QCI functions through 5 main accreditation boards.

=== National Accreditation Board for Certification Bodies (NABCB) ===
The board confers accreditations to various certification bodies. It follows the ISO: 17011 guidelines for accreditation. As per the appropriate international criterion, NABCB is a part of the international structure of certification and inspection bodies. The board identifies requirements for the competence of the bodies executing inspection. Additionally, it ensures neutral and steady activities of inspection.

=== National Accreditation Board for Education and Training (NABET) ===
NABET is responsible for granting accreditation to schools and institutes providing vocational training and recognizing their competence & capability in Education. It's supposedly one of the biggest boards under QCI in terms of impacting numerous lives. It ensures that the education standards cope with the demand and supply of working professional nationally and internationally. It undertakes the enhancement of the teaching and learning processes and improving the evaluation methods by inculcating national curricular objectives in schooling process and structure through accreditation. With an elaborate structure and emphasis on training, the board addresses the areas of major concerns in the education sector.

=== National Board for Quality Promotion (NBQP) ===
The board primarily endorses cognizance on standards such as QMS, EMS, FSMS, ISMS etc. as well as tools of quality. Consequently, it empowers businesses to compete for better quality standards. The board currently consists of 26 members and one of the main motives is to achieve the main objective of QCI to facilitate National Quality Campaign. The National Board for Quality Promotion is re-formed every four years and will include Federation of Indian Small and Micro & Medium Enterprises (FISME). The tools help the industries to follow to the code of conduct, quality standards and deal with the challenges.

=== National Accreditation Board for Hospitals & Healthcare Providers (NABH) ===
Established in 2006, NABH establishes and operates accreditation programs for healthcare organizations. It has gradually introduced new standards for the smaller hospitals that find it difficult to cope with the full standards of NABH.

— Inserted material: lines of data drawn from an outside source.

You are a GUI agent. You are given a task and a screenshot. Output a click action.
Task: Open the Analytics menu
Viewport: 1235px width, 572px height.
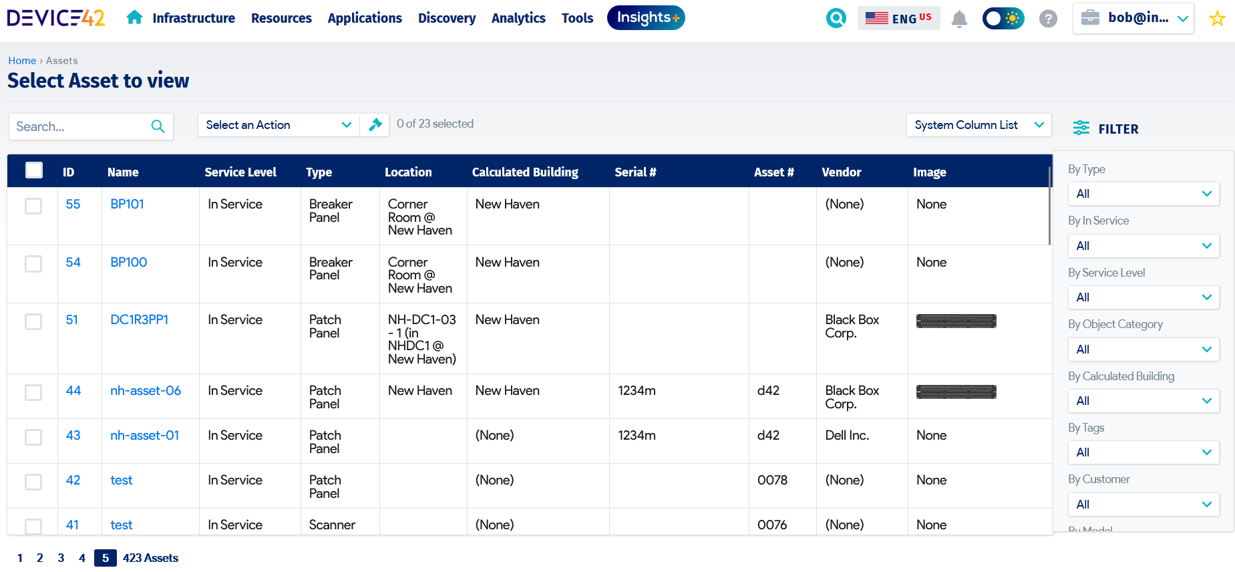[518, 18]
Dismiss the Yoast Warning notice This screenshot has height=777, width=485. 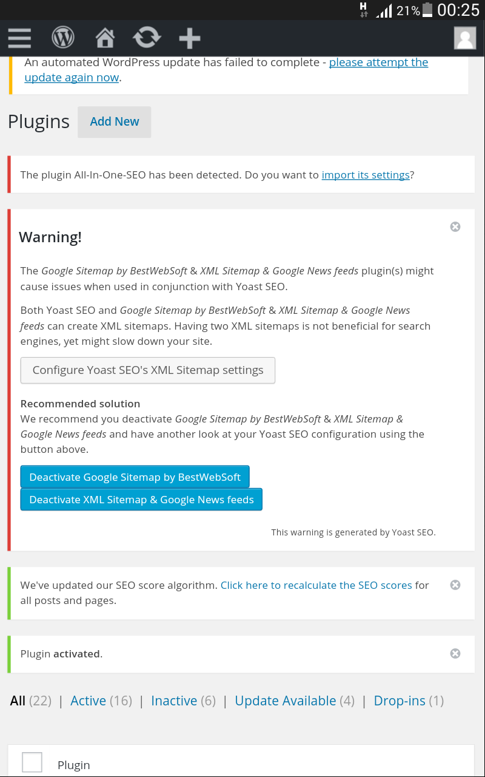coord(455,226)
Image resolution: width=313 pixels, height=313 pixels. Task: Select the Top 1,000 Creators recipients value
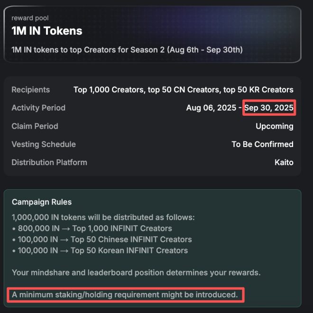pos(184,90)
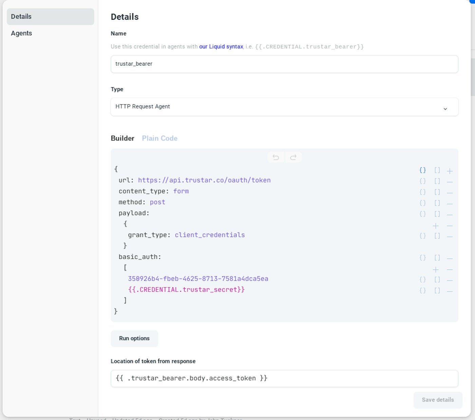This screenshot has width=475, height=420.
Task: Remove the trustar_secret credential row
Action: (x=450, y=291)
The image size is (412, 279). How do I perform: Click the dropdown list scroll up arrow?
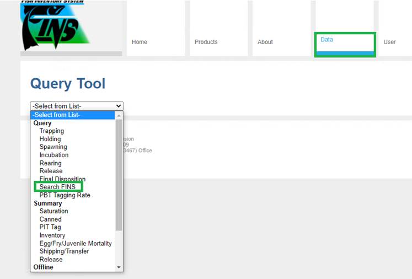[x=119, y=115]
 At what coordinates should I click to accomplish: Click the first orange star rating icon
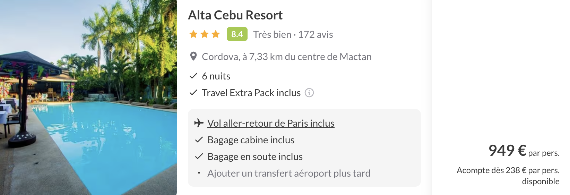(x=193, y=34)
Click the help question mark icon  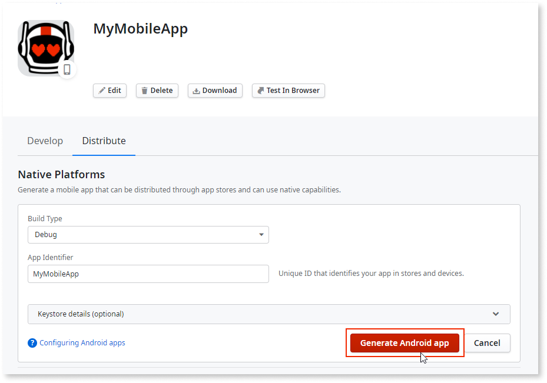tap(32, 342)
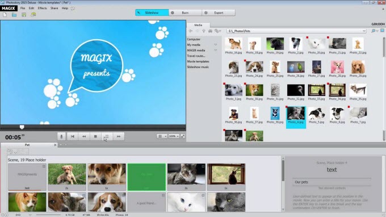The image size is (386, 217).
Task: Expand the MAGIX media section arrow
Action: (x=216, y=50)
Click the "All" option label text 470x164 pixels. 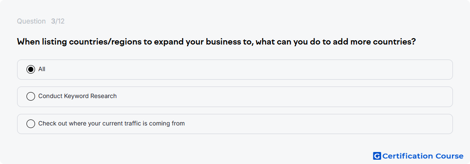pos(42,69)
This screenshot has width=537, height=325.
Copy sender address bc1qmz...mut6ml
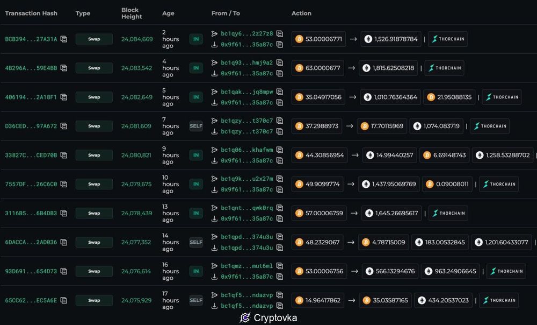280,266
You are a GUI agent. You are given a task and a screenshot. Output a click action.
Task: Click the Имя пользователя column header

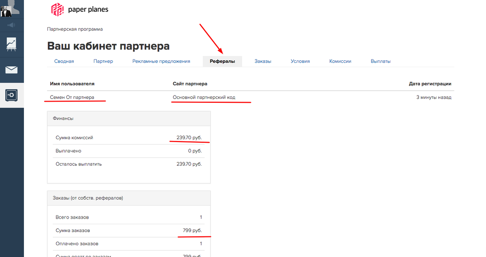(x=72, y=84)
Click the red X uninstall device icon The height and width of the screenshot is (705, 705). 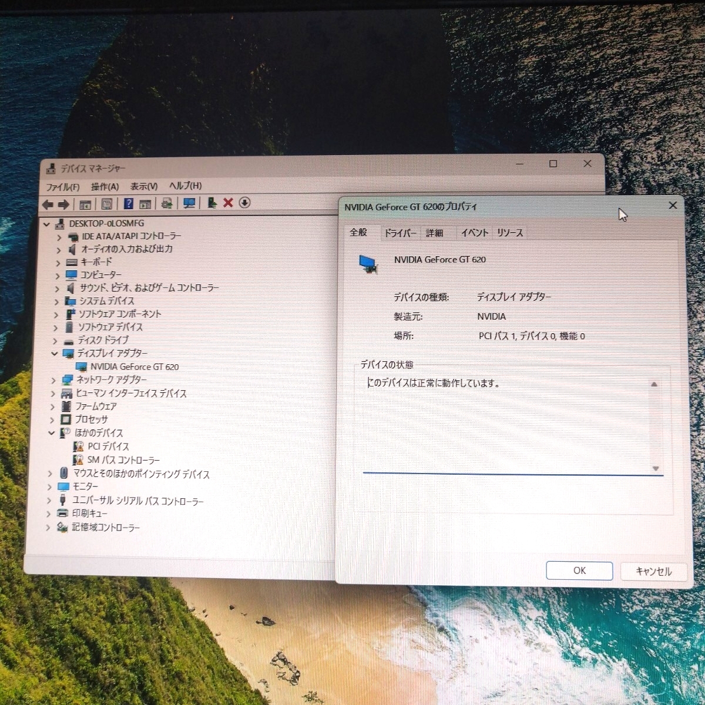pos(228,204)
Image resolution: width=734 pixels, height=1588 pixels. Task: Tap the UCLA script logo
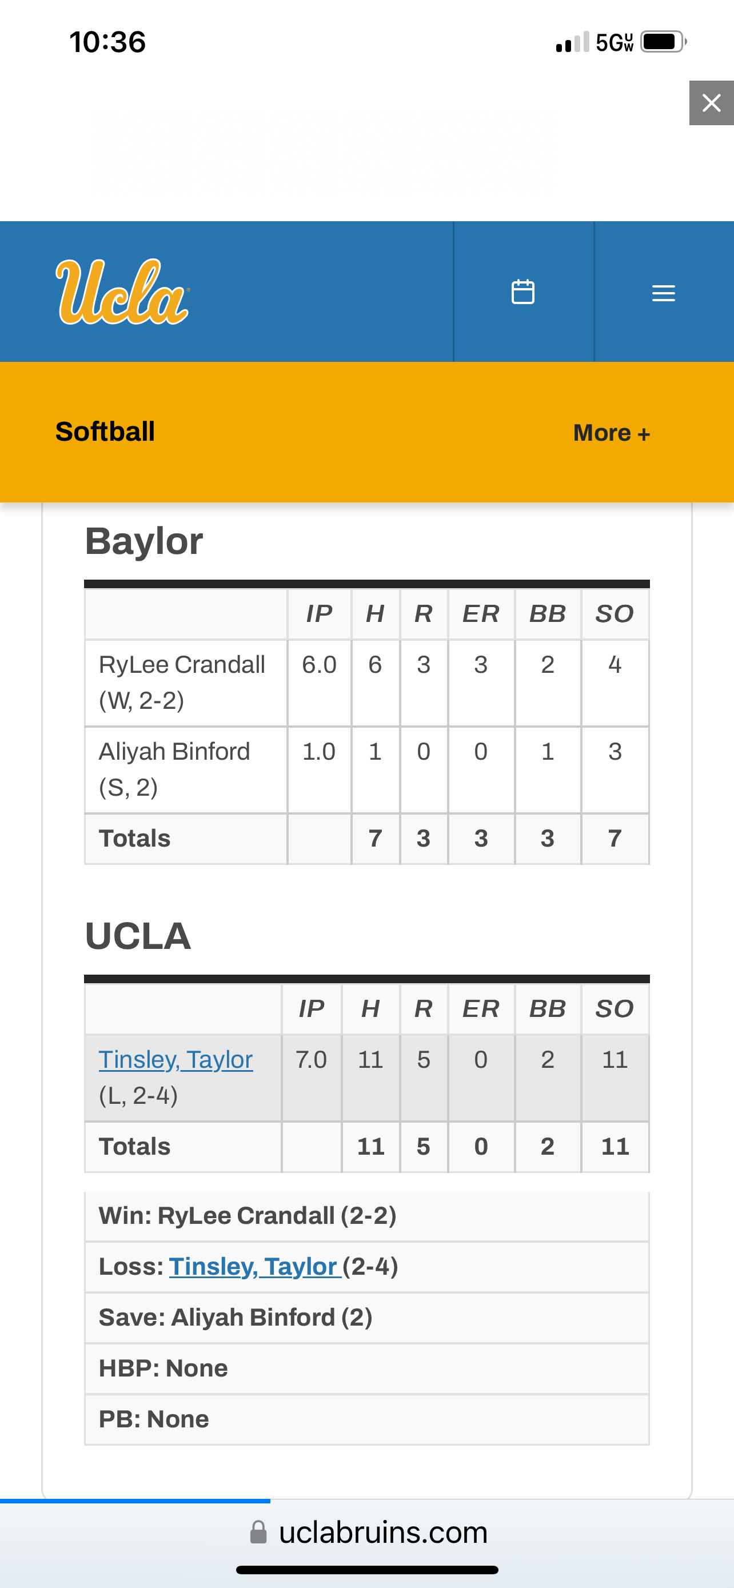(x=123, y=292)
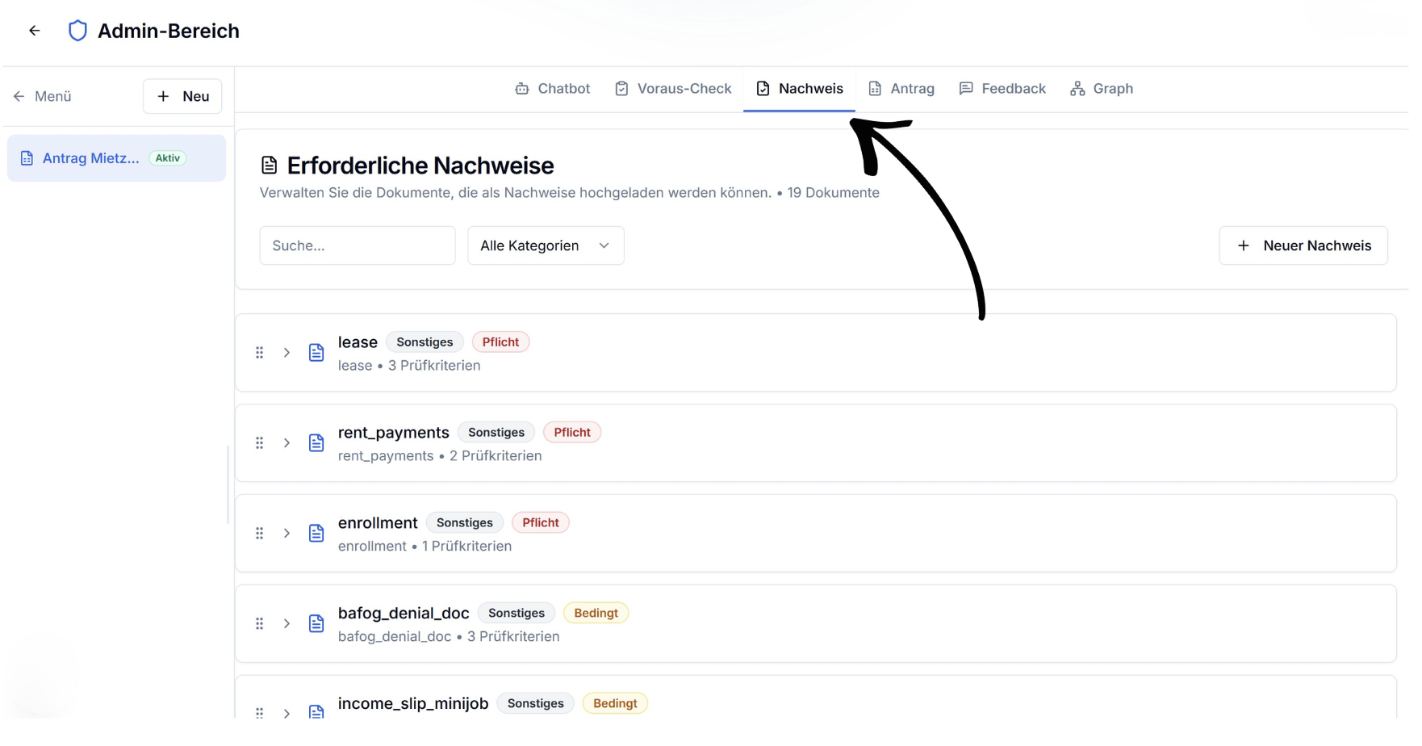Click the shield icon in the header
Screen dimensions: 1422x746
point(77,31)
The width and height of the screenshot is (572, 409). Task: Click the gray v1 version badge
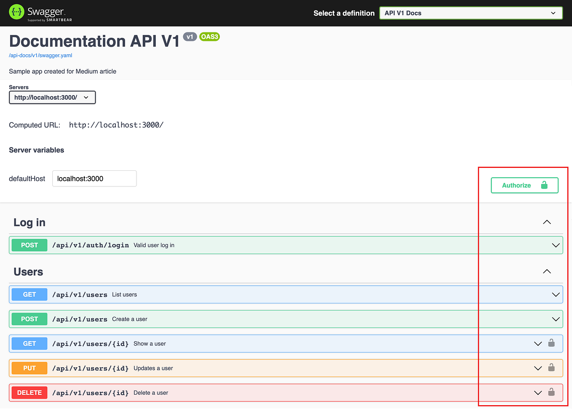click(190, 36)
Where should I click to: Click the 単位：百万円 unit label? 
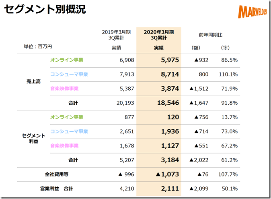pyautogui.click(x=38, y=47)
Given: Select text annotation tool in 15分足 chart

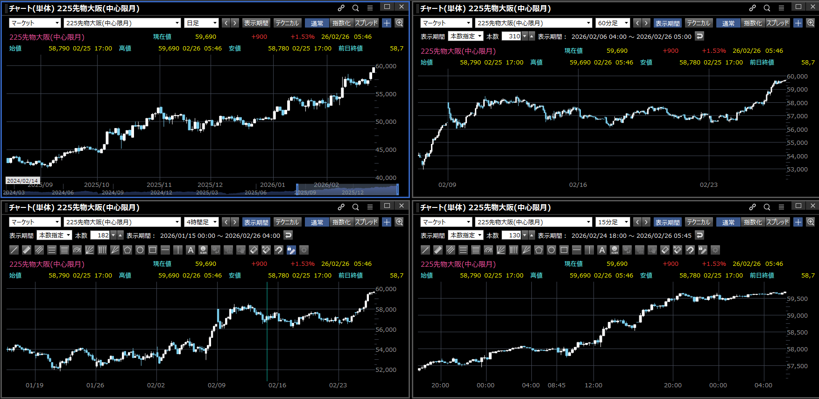Looking at the screenshot, I should coord(602,250).
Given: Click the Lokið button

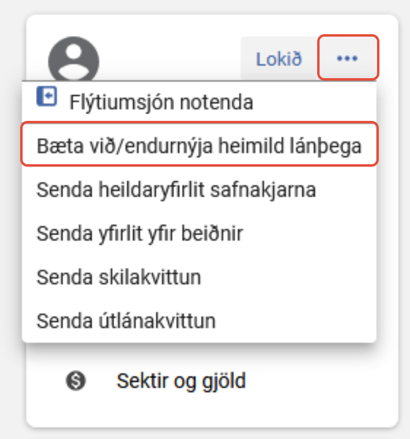Looking at the screenshot, I should (279, 59).
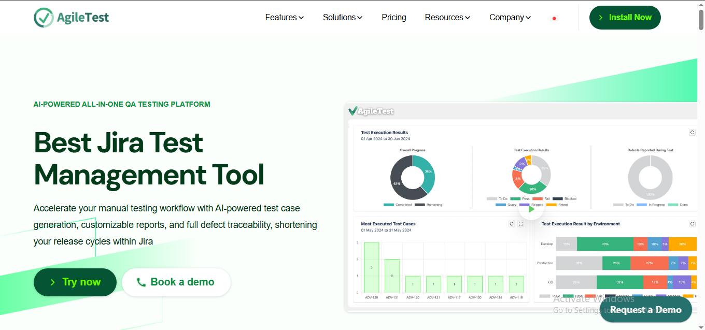Refresh the Test Execution Result by Environment chart
The width and height of the screenshot is (705, 330).
(x=692, y=223)
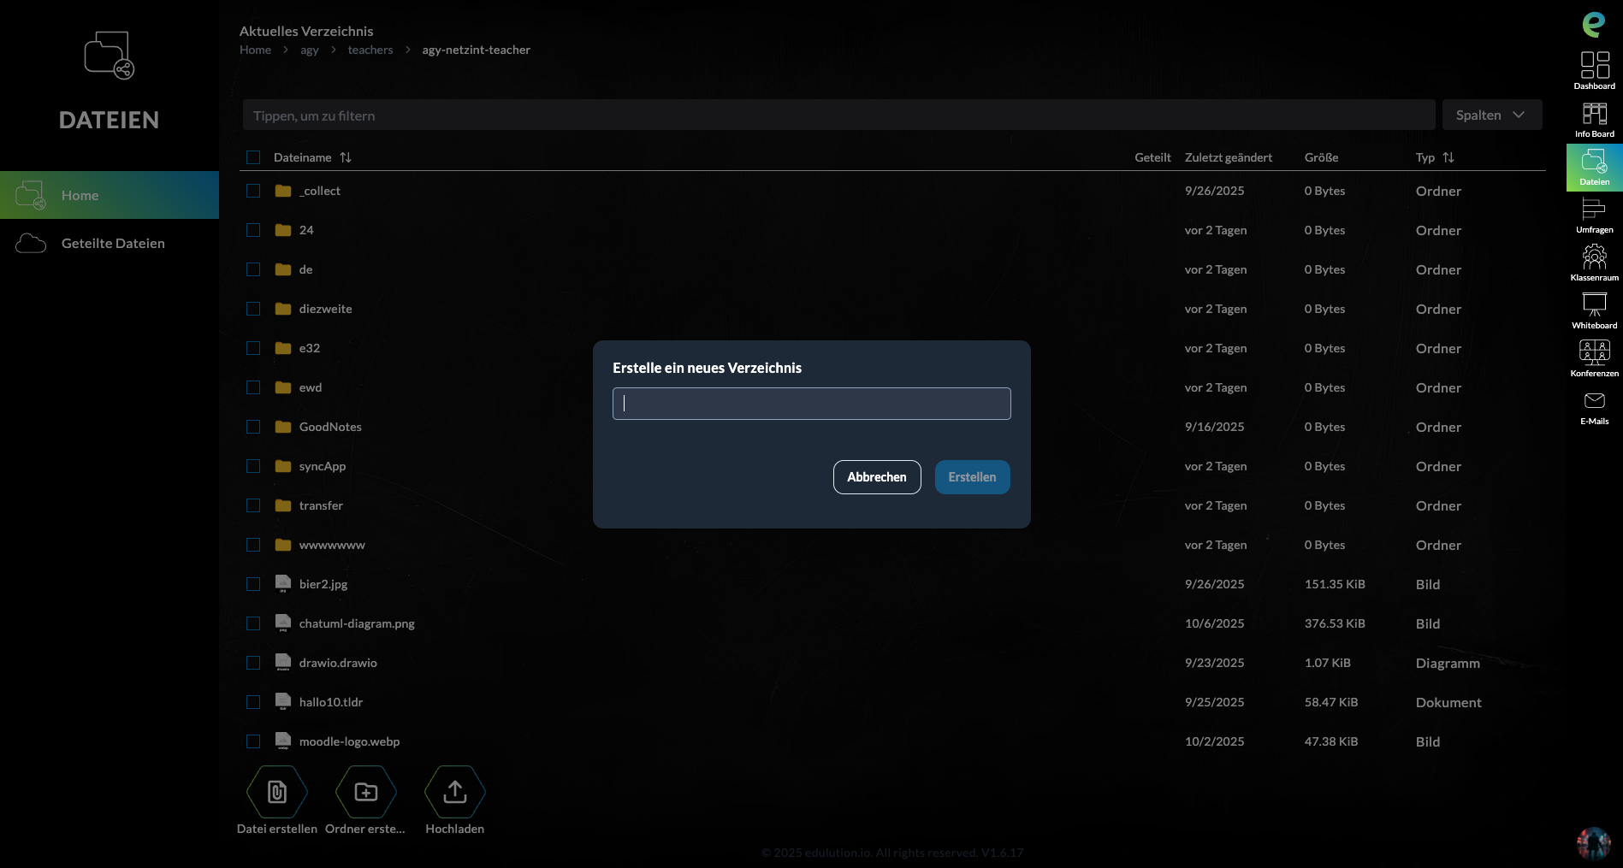Sort by Typ column arrows
1623x868 pixels.
coord(1448,157)
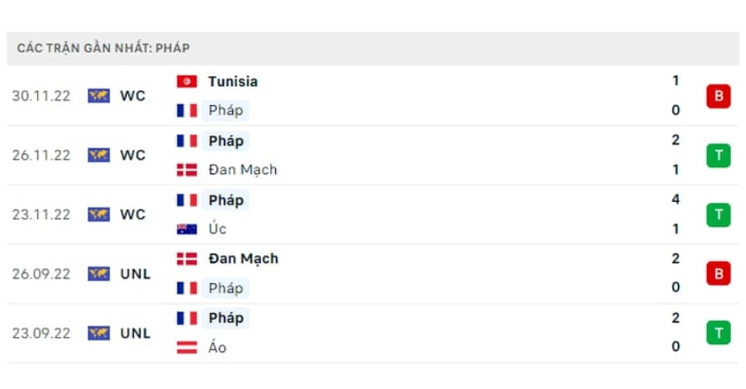Open Đan Mạch team in 26.09.22 match

point(243,259)
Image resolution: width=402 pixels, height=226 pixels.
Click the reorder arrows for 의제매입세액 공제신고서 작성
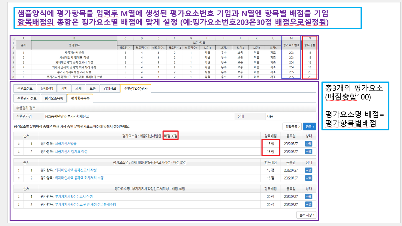[x=19, y=170]
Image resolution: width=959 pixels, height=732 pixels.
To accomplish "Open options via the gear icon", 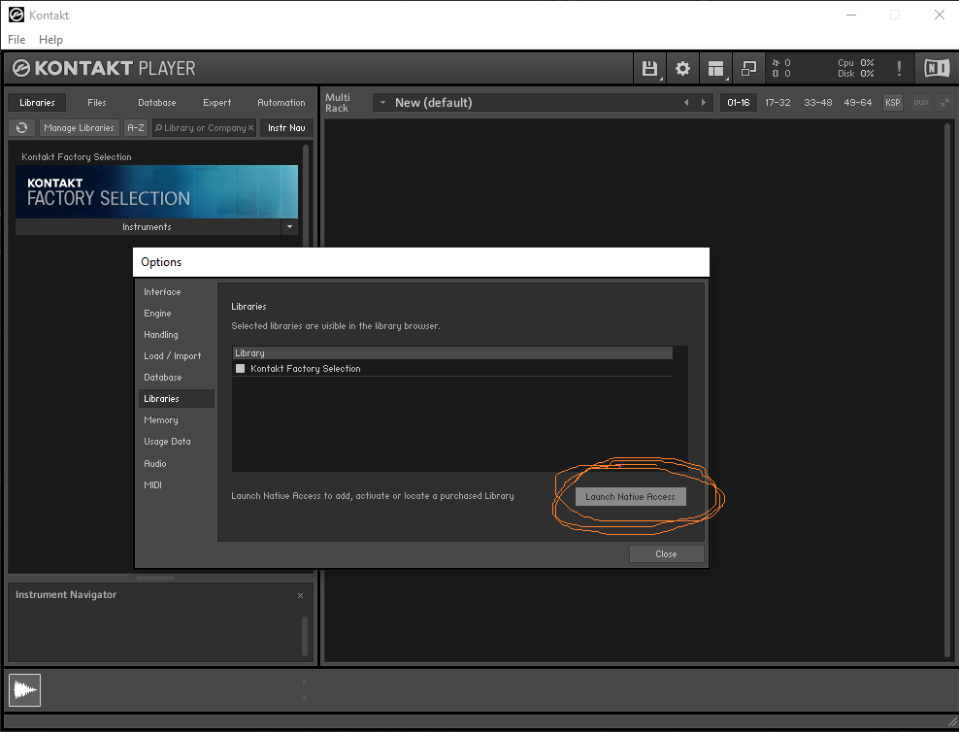I will coord(682,68).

=== National Accreditation Board for Testing and Calibration Laboratories (NABL) ===
NABL is registered under Societies Registration Act, 1860. The purpose of the board is to provide the Industry and Government with third-party schemes for the assessment of the technical competence and quality of pertaining bodies. Apart from being their signatory for accreditation of Testing, connections with International Accreditation Co-operation (ILAC) and Asia Pacific Laboratory Accreditation Co-operation (APLAC) are maintained by NABL.

== D.L. Shah Award ==
Started in 2007, The QCI D.L Shah award recognizes achievements in refining products & services and improved customer service. Open to all types of organizations, they're allowed to submit a maximum of 3 projects. The prerequisites include that the organization should be registered in India and free of convictions from the judiciary. The award is divided into the following categories depending on specific requirements:
- Platinum Award
- Gold Award
- Silver Award

2017 marks the 11th edition of the D.L. Shah award for successful projects in production operation and service and customer/stakeholder satisfaction.